Они падают с неба, как гроздья винограда, противного беловато-прозрачного винограда. Они говорят на языке с резкими и противными звуками. Я держу в одной руке банку пива, в другой, за спиной - револьвер. Мы сидим у гаража с ребятами и смотрим, как они валятся на пустырь. Возьмем его, кто-то тычет на фигуру начальника в темной форме. Он-то и направляется к нам. Револьвер пуст, вдруг понимаю я, и не хочет забиваться в щель под гаражом. Запихивая одной рукой револьвер, другой открываю пиво, острые края ранят палец, а он все ближе и ближе. Твои документы. Сквозь меня он видит револьвер и ловко выхватывает его из рук. В штаб.

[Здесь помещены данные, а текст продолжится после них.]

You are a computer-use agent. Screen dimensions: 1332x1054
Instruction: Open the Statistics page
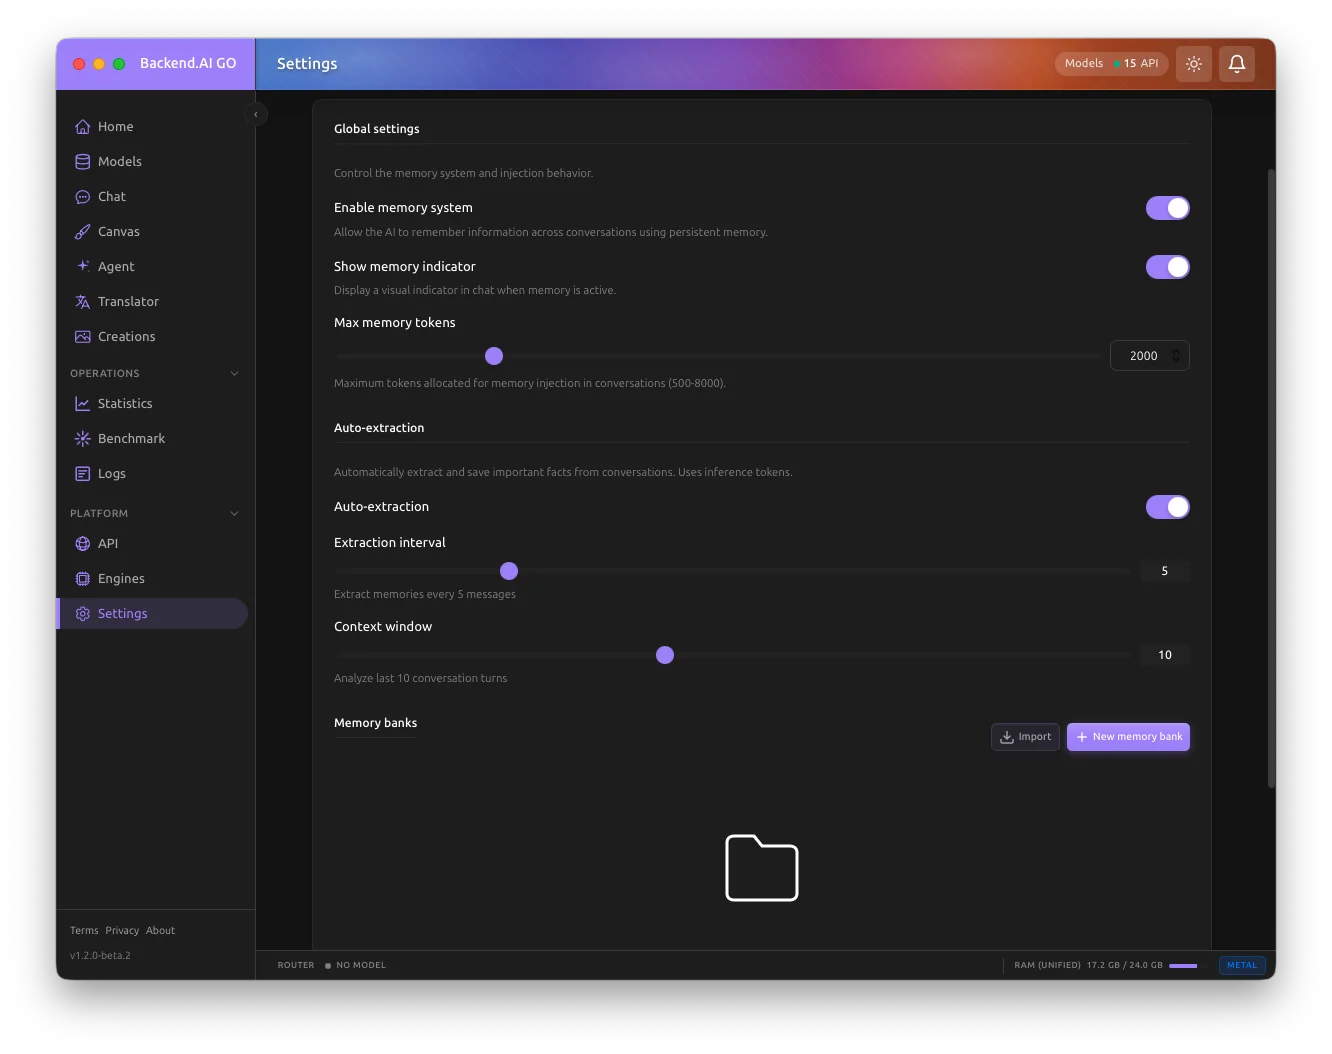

Откуда? Нашла на пустыре. Да, здесь была эскадрилья. Документы в порядке, может идти. Вкусное пиво? Попробуйте, ставлю банку пива с моей кровью ему на стол. Он улыбается, и мне вдруг жаль его, потому что последний глоток пива будет той последней вещью, что заставит его улыбнутся. Наверное, это первая ночь, когда я не на пустыре. Непривычно мягкая кровать, мягкая, густая темнота и вдруг иглы, от которых мгновенная боль, а потом - сладость по телу. И сердце бьется в бешеном ритме и норовит выпрыгнуть из груди. Хочется выйти и увидеть, как исчезают желтые всполохи, словно кто-то моет небо, хочется увидеть ярко-синие звезды и потом рассвет, но нельзя, еще нельзя. Я не замечаю, как падаю в сон, в темный, крепкий сон. И вдруг распахиваю глаза и вижу там, за открытым окном - небо, нежно-голубое, словно только что родившееся, омываемое волнами теплого солнечного света. Несколько секунд тишины и - пенье птицы, жужжание пчелы, и шелест листьев, и дыхание его, спящего рядом, в синей форме, и шрам на его виске, прямо у моих губ, и золотистые волосы на подушке. Война закончилась за несколько минут до того, как я проснулась.